> Exercise details
Convert the rows into a JSON list of strings with one string per line, starting with the line containing "This screenshot has width=946, height=502." and going through the end of the rows. Skip blank lines and leave out the pictures.

-.-.-

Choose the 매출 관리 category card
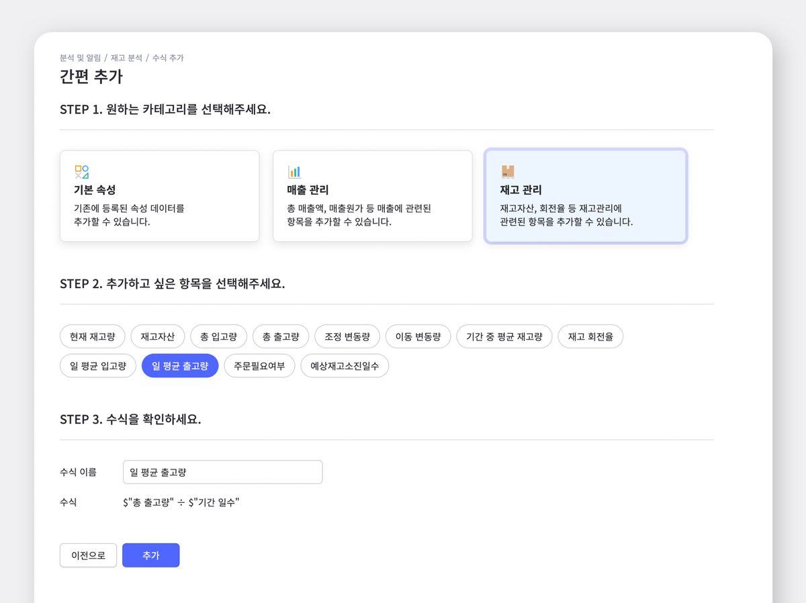Image resolution: width=806 pixels, height=603 pixels. [372, 195]
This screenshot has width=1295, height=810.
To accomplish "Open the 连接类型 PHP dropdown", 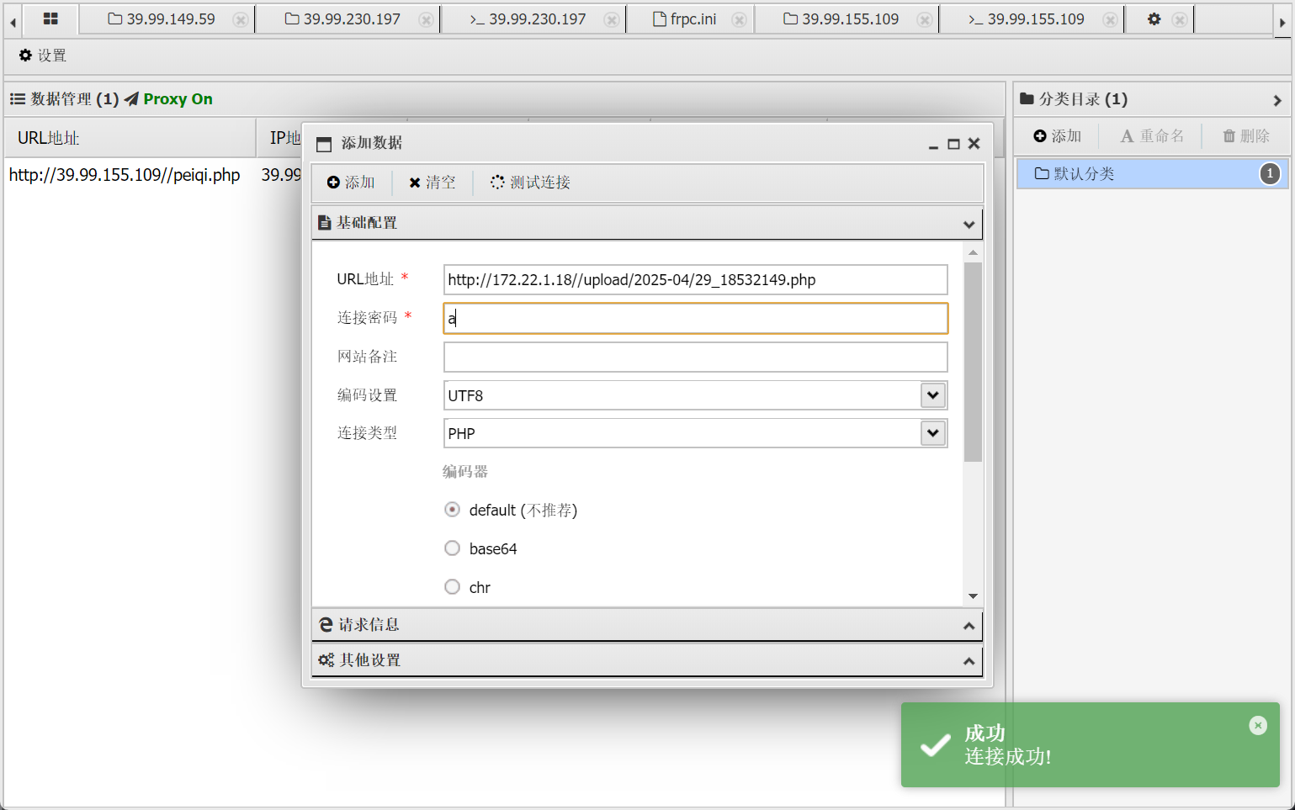I will tap(932, 433).
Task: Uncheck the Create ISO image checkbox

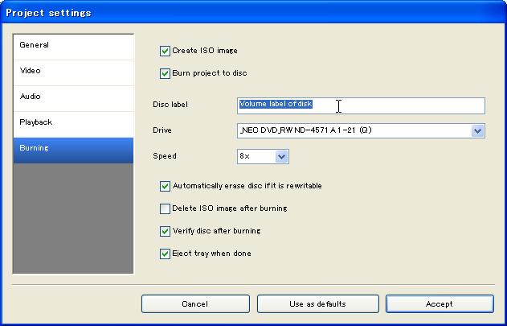Action: tap(166, 51)
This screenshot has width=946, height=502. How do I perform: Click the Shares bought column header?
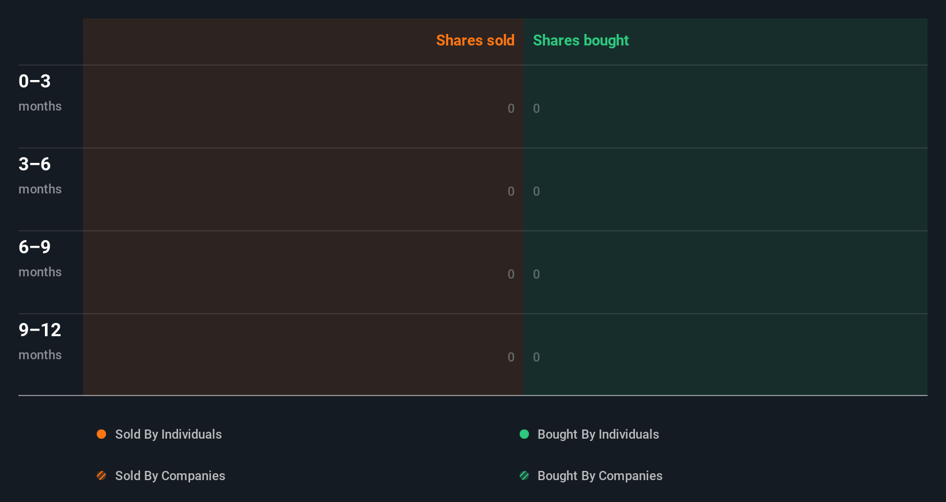click(x=580, y=40)
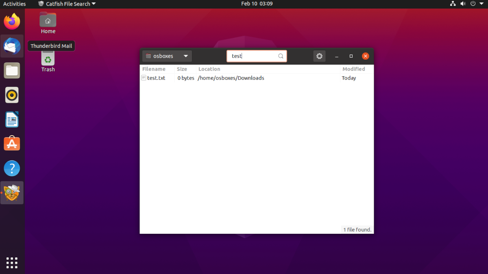Launch Thunderbird Mail from the dock
This screenshot has width=488, height=274.
point(12,46)
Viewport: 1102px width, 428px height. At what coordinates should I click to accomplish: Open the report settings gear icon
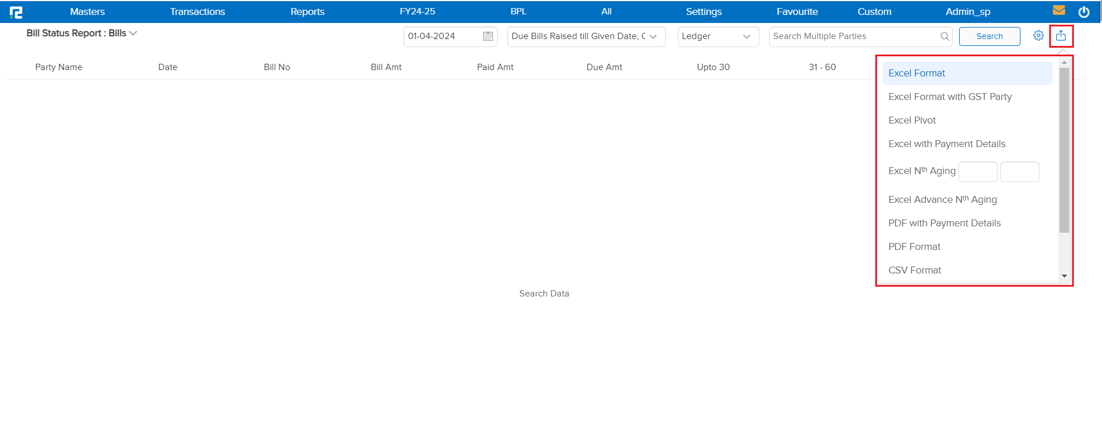(x=1038, y=36)
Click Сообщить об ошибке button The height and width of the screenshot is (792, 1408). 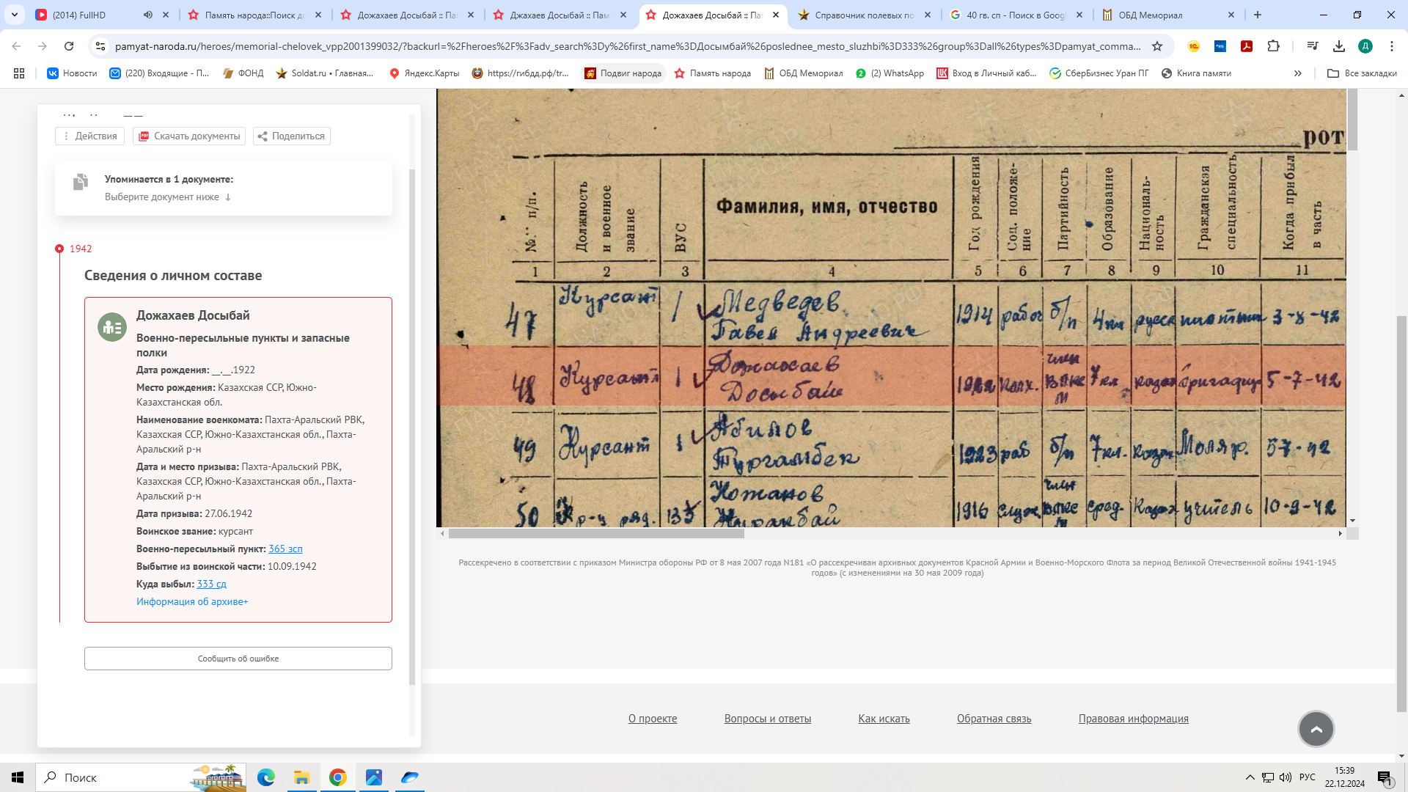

-.-.-

> Correct response
[
  "This screenshot has width=946, height=502. How do I perform: Click the Shares bought column header?",
  "click(x=580, y=40)",
  "Launch Thunderbird Mail from the dock",
  "This screenshot has width=488, height=274.",
  "point(12,46)",
  "Viewport: 1102px width, 428px height. At what coordinates should I click to accomplish: Open the report settings gear icon",
  "(x=1038, y=36)",
  "Click Сообщить об ошибке button The height and width of the screenshot is (792, 1408). "
]